----- Quoted passage -----
## NLP Key Terms: Corpus, Documents, Words, Vocabulary

---

### 1. Corpus
- A **corpus** is a **collection of documents or texts**.
- It is the **complete dataset** that contains all the text data.
- Used as the input for NLP tasks.

> Example: All reviews on an e-commerce site.

---

### 2. Document
- A **document** is a **single piece of text** from the corpus.
- It can be a paragraph, a sentence, or even a short message.

> Example: One review, one tweet, or one paragraph.

---

### 3. Word
- A **word** is the **smallest unit** of text.
- It is obtained by **tokenizing** a document.

> Example: In “I love data science”, the words are: I, love, data, science.

---

### 4. Vocabulary
- The **vocabulary** is the **set of all unique words** in the entire corpus.
- No repetitions — each word appears only once in the vocabulary.

> Example: From ["I love NLP", "NLP is fun"],  
> Vocabulary = {I, love, NLP, is, fun}

---

### Quick Analogy (for understanding)

| Concept     | Analogy Example                |
|-------------|--------------------------------|
| Corpus      | Book / Full Collection         |
| Document    | Paragraph / Sentence           |
| Word        | Individual word                |
| Vocabulary  | Unique words used in the book  |


In [3]:
pip install nltk

Note: you may need to restart the kernel to use updated packages.
-----
Tasks to complete
a: From the page on NLP key terms, reproduce the passage word for word. Begin with the words "### 2. Document" and stop after the words "by **tokenizing** a document.".
b: According to the page on NLP key terms, what is a vocabulary?
c: Decide whether each statement agrees with the page on NLP key terms. Answer yes or no, and quote the words that settle it. (i) A word may appear more than once in the vocabulary. (ii) A document can be a short message. (iii) The analogy given for a corpus is a book or full collection.
----- Dataset excerpt -----
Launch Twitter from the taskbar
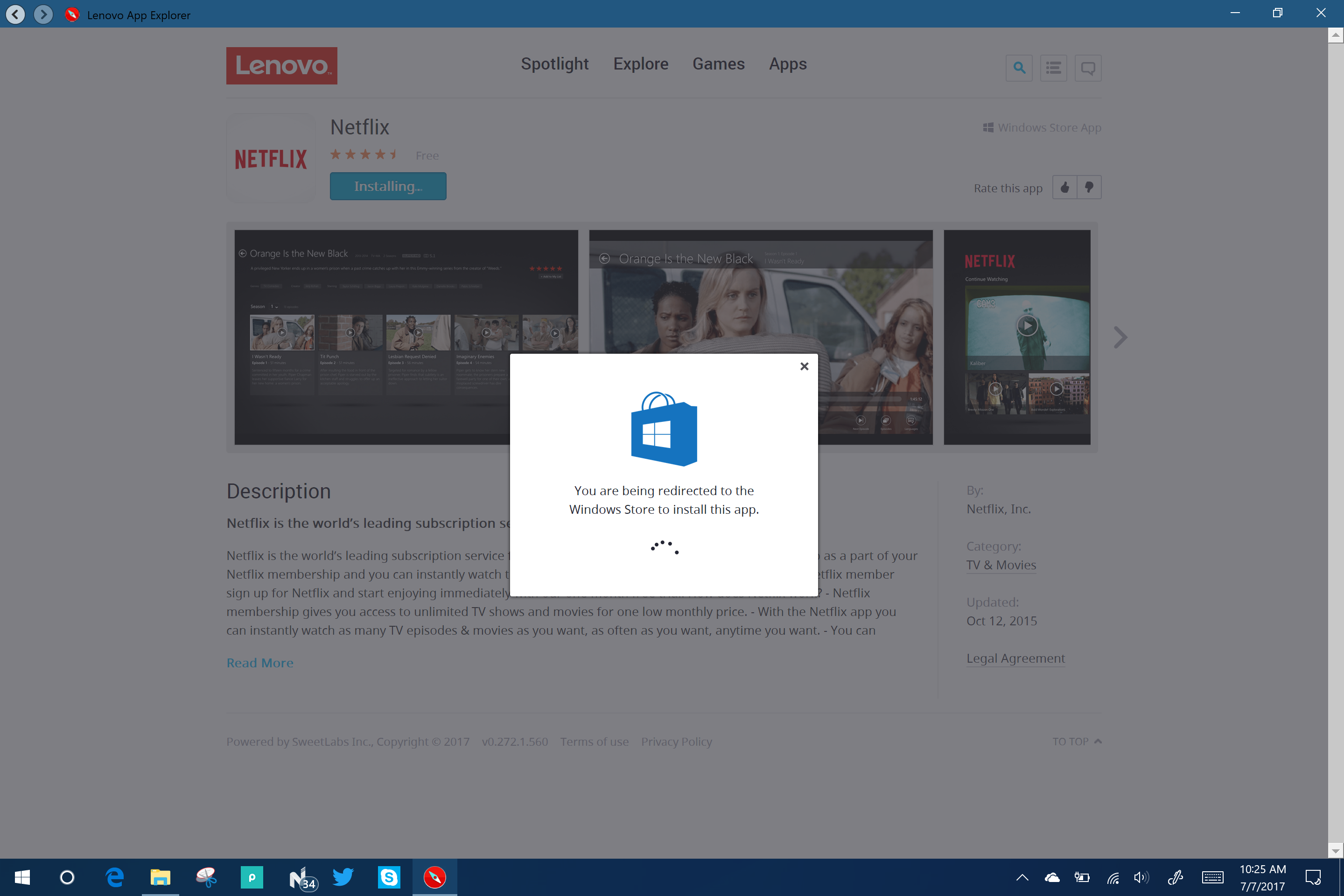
-----
Solution set
a:
### 2. Document
- A **document** is a **single piece of text** from the corpus.
- It can be a paragraph, a sentence, or even a short message.

> Example: One review, one tweet, or one paragraph.

---

### 3. Word
- A **word** is the **smallest unit** of text.
- It is obtained by **tokenizing** a document.

b: The set of all unique words in the entire corpus.

c:
(i) No: "No repetitions — each word appears only once in the vocabulary."
(ii) Yes: "It can be a paragraph, a sentence, or even a short message."
(iii) Yes: "Book / Full Collection"